Now that the index is built, let's ask some questions! We'll use txtai SQL to select the fields we want to return.

See the list of questions asked and best matching question-answer combo.

def question(text):
  return embeddings.search(f"select text, answer, score from txtai where similar('{text}') limit 1")

question("What is the timezone of NYC?")
[{'answer': 'North American Eastern Time Zone',
  'score': 0.8904051184654236,
  'text': 'what time zone is new york under?'}]
question("Things to do in New York")
[{'answer': "Chelsea Art Museum, Brooklyn Bridge, Empire State Building, The Broadway Theatre, American Museum of Natural History, Central Park, St.

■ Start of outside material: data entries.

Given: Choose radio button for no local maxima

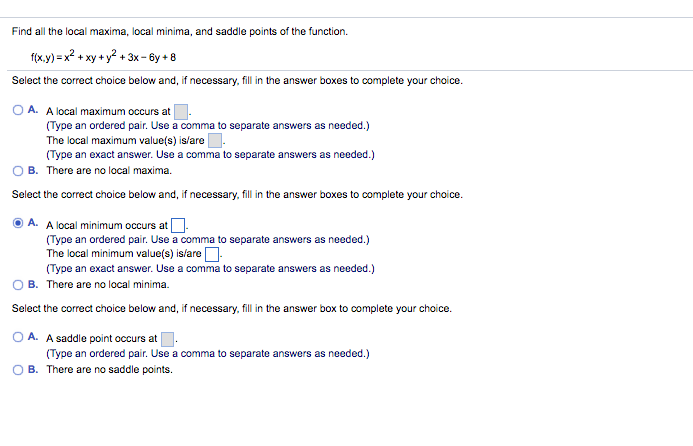Looking at the screenshot, I should pos(18,171).
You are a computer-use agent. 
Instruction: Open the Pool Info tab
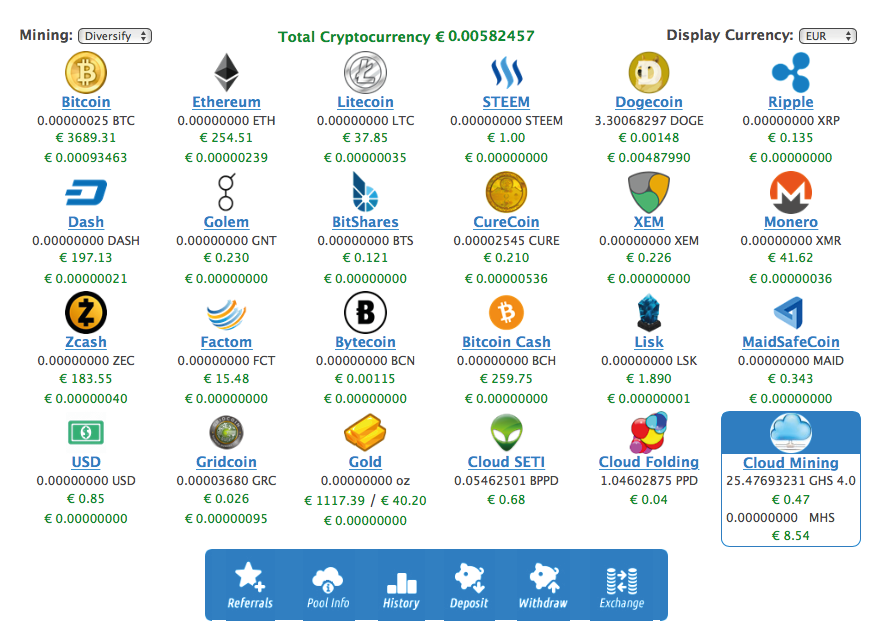coord(328,585)
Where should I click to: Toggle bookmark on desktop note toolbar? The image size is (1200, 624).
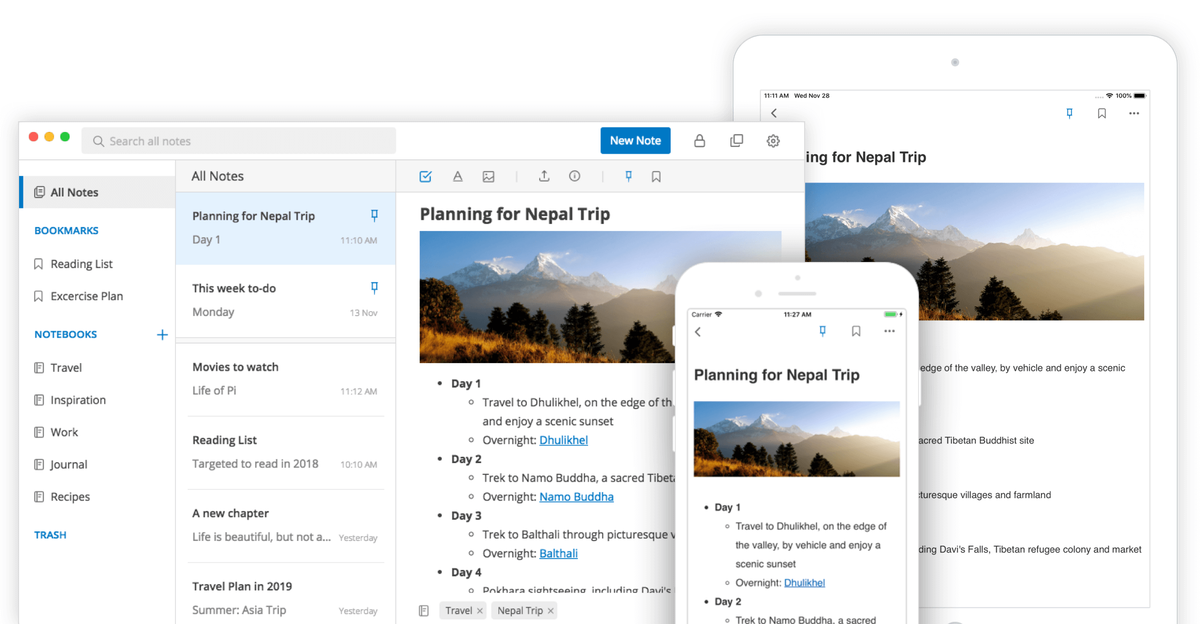tap(657, 177)
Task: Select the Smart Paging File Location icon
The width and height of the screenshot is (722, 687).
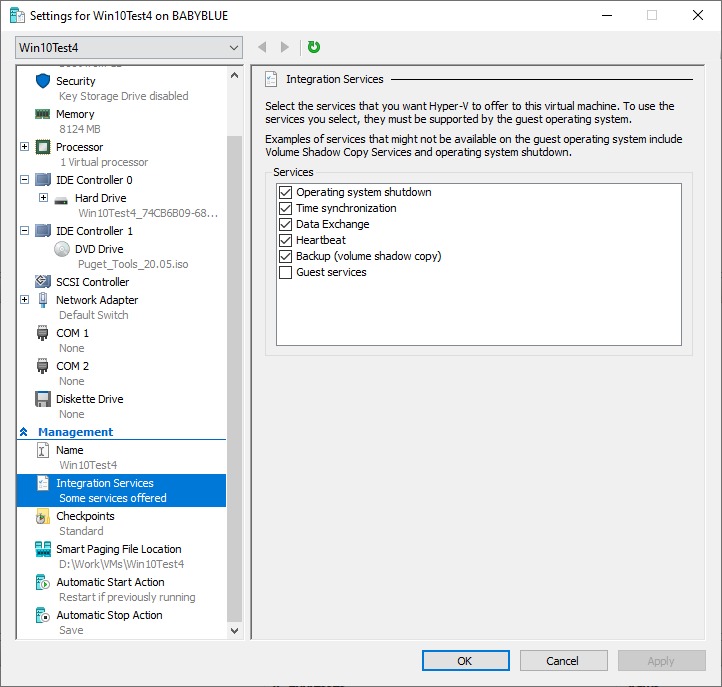Action: tap(43, 549)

Patrick's Cathedral, Japan Society of New York, FusionArts Museum, American Folk Art Museum",
  'score': 0.8308358192443848,
  'text': 'what are some places to visit in new york?'}]
question("Microsoft founder")
[{'answer': 'Bill Gates',
  'score': 0.6617322564125061,
  'text': 'who created microsoft windows?'}]
question("Apple founder university")
[{'answer': 'Reed College',
  'score': 0.5137897729873657,
  'text': 'what college did steve jobs attend?'}]
question("What country uses the Yen?")
{'answer': 'Japanese yen',
  'score': 0.6663530468940735,
  'text': 'what money do japanese use?'}]
question("Show me a list of Pixar movies")
[{'answer': "A Bug's Life, Toy Story 2, Ratatouille, Cars, Up, Toy Story, Monsters, Inc., The Incredibles, Finding Nemo, WALL-E",
  'score': 0.653051495552063,
  'text': 'what does pixar produce?'}]
question("What is the timezone of Florida?")
[{'answer': 'North American Eastern Time Zone',
  'score': 0.9672279357910156,
  'text': 'where is the time zone in florida?'}]
question("Tell me an animal found offshore in Florida")
[{'answer': 'Largemouth bass',
  'score': 0.6526554822921753,
  'text': 'what kind of fish do you catch in florida?'}]

Not too bad! This database only has over 6,000 question-answer pairs. To improve quality a score filter could be put on the query to only return highly confident answers. But this gives an idea of what is possible.

Run as an application

This can also be run as an application. See below.

from txtai.app import Application

# Save index
embeddings.save("questions.tar.gz")

# Build application and index data
app = Application("path: questions.tar.gz")

# Run search query
app.search("select text, answer, score from txtai where similar('Tell me an animal found offshore in Florida') limit 1")[0]
{'answer': 'Largemouth bass',
 'score': 0.6526554822921753,
 'text': 'what kind of fish do you catch in florida?'}

Wrapping up

This article introduced a simple question matching service. This could be the foundation of an automated customer service agent and/or an online FAQ.

For a full example, see codequestion, which is an application that matches user questions to Stack Overflow question-answer pairs.